Essential editing vocabulary

Below are some of the most common terms you will encounter when editing in ArcMap.

Edit session

Editing occurs in an edit session. During an edit session, you can create or modify vector features or tabular attribute information. When you want to edit, you need to start an edit session, which you end when you're done. Editing applies to a single workspace in a single ArcMap data frame, where a workspace is a geodatabase or a folder of shapefiles. If you have more than one data frame in your map, you can only edit the layers in one data frame—even if all data is in the same workspace. Although you can edit data in different coordinate systems, it is generally best if all the data you plan to edit together has the same coordinate system as the data frame.

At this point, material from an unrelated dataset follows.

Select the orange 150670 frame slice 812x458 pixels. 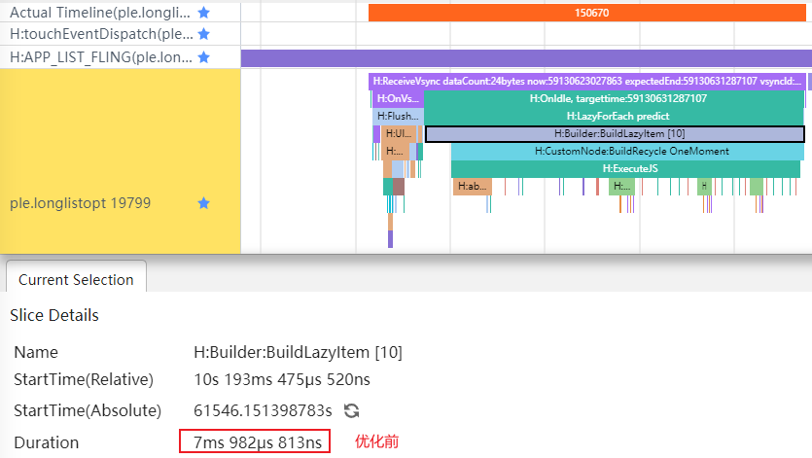[590, 13]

There are two ways to start an edit session: by clicking the Editor menu on the Editor toolbar or by right-clicking a layer in the table of contents. If you use the Editor menu to start editing on a data frame that contains data from multiple workspaces, you are prompted to choose the workspace to edit. If you right-click a layer in the table of contents, you automatically start an edit session on the entire workspace containing that layer.

Feature template

Creating features is accomplished through the use of feature templates. Feature templates define all the information required to create a feature: the layer where a feature will be stored, the attributes a feature is created with, and the default tool used to create that feature. Templates also have a name, description, and tags that can help you find and organize them. If templates are not present when you start editing, they are automatically created for each layer in the current editing workspace. Templates are saved in the map document (.mxd) and the layer file (.lyr).

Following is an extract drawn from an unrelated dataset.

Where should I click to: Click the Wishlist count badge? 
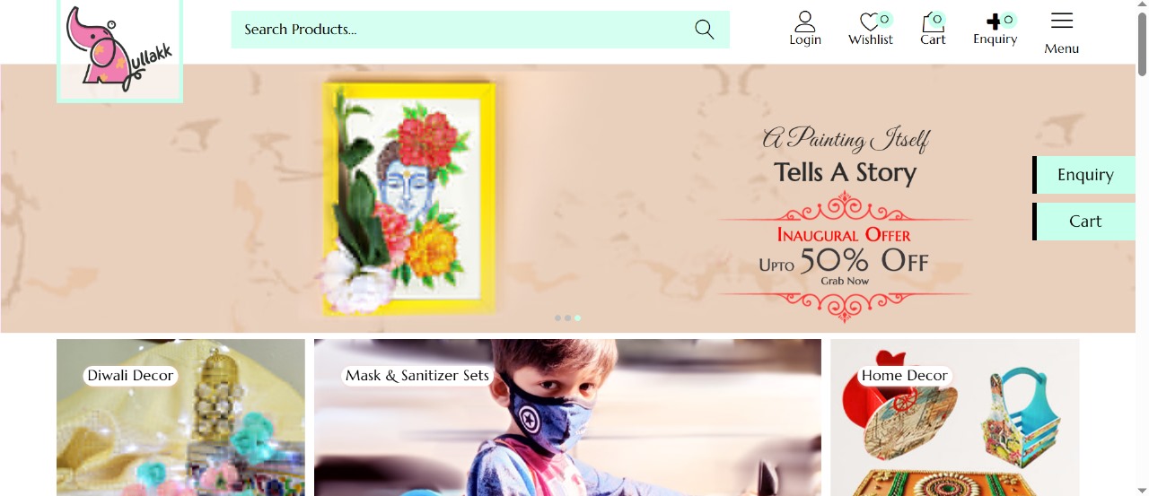pyautogui.click(x=884, y=19)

The terms "feature template" and "template" are used interchangeably in the Editing help.

Construction tool

The top panel of the Create Features window shows the templates in the map, while the bottom panel of the window lists the tools available to create features of that type. The availability of the feature creation tools, or construction tools, depends on the type of template you have selected at the top of the window. For example, when a line template is active, you can see a set of tools for creating line features. If you choose an annotation template instead, the available tools change to those that can be used to create annotation.

Construction method

By default, the Line and Polygon tools create straight segments between the vertices you click. These tools have additional ways to define a feature's shape, such as creating curved lines or tracing existing features. These are construction methods, which are located on the Editor toolbar. To create a curved segment, click that construction type from the palette on the Editor toolbar and draw the curve on the map. You can even switch among construction types after each segment, allowing you to build the exact shape you want. For example, if you are drawing a road with a bend in it, you may want some of it to be straight and some to be curved. To do this, start with Straight Segment, digitize the straight segment, then click a curved segment construction method and create the curve.

Edit sketch

You digitize a new line or polygon feature's shape by drawing an edit sketch, which is the underlying representation of the feature's geometry. As you sketch, you see a WYSIWYG preview with the actual symbology used for that template, with vertices symbolized as green and red squares.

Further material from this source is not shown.